Comum na cultura popular e protagonista de fábulas clássicas como a de Pinóquio, a mentira ganha contornos lúdicos nesta segunda-feira (1º). No Brasil, a data motiva a prática de trotes e brincadeiras entre círculos sociais e profissionais. Contudo, apesar da popularidade da “comemoração”, a origem do “Dia da Mentira” e a escolha do primeiro dia de abril permanecem desconhecidas pela maioria do público.
A gênese da celebração
Embora não exista um veredito histórico definitivo sobre a fundação da data, a hipótese mais difundida associa o período à transição do Calendário Juliano para o Gregoriano. Sob o sistema anterior, as festividades de Ano Novo coincidiam com a Páscoa; assim, aqueles que resistiram à adoção do 1º de janeiro como marco inicial foram ridicularizados e rotulados como “tolos de abril”. Tal herança reflete-se na nomenclatura anglófona da data, batizada de April Fools’ Day.
A tradição no cenário brasileiro
No contexto nacional, uma tese amplamente aceita atribui a fama da data a um periódico mineiro intitulado “A Mentira”. Em sua edição de 1º de abril de 1828, o veículo veiculou a falsa informação do falecimento de Dom Pedro I. A repercussão do episódio consolidou a tradição de pregar peças e disseminar boatos inofensivos nesta data específica no país.

·····

- _OBJETIVO DA TAREFA_
Responda às perguntas com base no texto sobre o Dia da Mentira.
(a) Segundo a hipótese mais difundida, a origem da data está associada a qual transição de calendário?
(b) Qual é o nome da data na língua inglesa?
(c) Que notícia falsa o periódico "A Mentira" publicou em sua edição de 1º de abril de 1828?
Baseie-se exclusivamente no texto sobre o Dia da Mentira.

- _Entradas do conjunto de dados_
·····

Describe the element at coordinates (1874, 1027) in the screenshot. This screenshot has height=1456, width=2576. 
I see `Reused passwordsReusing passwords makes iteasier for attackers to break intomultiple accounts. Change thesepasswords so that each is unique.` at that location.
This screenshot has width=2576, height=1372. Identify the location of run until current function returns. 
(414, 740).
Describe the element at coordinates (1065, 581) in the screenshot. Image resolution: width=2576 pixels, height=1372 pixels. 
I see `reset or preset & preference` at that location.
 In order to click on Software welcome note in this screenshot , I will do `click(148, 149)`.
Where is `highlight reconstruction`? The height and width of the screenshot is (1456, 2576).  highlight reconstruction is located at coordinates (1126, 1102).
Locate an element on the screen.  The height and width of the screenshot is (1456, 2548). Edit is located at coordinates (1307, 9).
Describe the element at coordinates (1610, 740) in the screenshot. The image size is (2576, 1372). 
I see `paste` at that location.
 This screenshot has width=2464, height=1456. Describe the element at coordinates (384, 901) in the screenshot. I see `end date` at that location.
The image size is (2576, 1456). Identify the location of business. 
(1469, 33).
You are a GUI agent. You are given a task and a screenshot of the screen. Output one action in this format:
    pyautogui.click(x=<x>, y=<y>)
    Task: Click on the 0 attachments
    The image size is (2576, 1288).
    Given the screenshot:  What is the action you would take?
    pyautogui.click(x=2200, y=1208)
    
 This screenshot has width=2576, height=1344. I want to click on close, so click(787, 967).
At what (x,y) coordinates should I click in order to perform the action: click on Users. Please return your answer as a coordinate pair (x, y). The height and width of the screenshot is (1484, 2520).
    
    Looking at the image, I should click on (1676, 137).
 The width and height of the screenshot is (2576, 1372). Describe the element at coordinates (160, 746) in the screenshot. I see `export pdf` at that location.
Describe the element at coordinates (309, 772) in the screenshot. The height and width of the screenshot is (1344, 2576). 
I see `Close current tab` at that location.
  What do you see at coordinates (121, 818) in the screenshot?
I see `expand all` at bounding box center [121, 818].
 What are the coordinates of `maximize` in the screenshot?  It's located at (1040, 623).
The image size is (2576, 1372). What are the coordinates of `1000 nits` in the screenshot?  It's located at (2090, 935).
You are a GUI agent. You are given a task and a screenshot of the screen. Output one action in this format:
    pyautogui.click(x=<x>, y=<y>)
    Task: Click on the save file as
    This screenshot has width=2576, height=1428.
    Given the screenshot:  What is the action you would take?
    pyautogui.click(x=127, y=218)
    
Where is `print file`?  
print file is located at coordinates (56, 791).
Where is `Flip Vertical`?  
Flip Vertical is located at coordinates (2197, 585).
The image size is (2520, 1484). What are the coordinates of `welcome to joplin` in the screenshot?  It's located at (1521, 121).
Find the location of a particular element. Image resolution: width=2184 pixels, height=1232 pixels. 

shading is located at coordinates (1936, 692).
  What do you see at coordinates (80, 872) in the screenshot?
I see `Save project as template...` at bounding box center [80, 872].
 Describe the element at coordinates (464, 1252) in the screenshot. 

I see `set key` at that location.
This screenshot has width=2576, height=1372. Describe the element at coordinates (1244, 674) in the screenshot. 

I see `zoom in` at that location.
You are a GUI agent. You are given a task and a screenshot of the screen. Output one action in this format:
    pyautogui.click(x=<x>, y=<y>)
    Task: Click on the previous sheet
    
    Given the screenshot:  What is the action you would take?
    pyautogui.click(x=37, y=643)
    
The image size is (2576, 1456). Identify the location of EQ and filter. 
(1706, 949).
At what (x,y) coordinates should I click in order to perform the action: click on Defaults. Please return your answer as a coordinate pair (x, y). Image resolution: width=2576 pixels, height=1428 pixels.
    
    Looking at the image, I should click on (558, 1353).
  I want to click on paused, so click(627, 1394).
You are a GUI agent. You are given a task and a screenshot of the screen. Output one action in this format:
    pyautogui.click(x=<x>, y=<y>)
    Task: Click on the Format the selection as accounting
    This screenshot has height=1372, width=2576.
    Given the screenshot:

·····

- _RESOLUÇÃO PROPOSTA_
(a) À transição do Calendário Juliano para o Gregoriano.
(b) April Fools' Day.
(c) A notícia do falecimento de Dom Pedro I.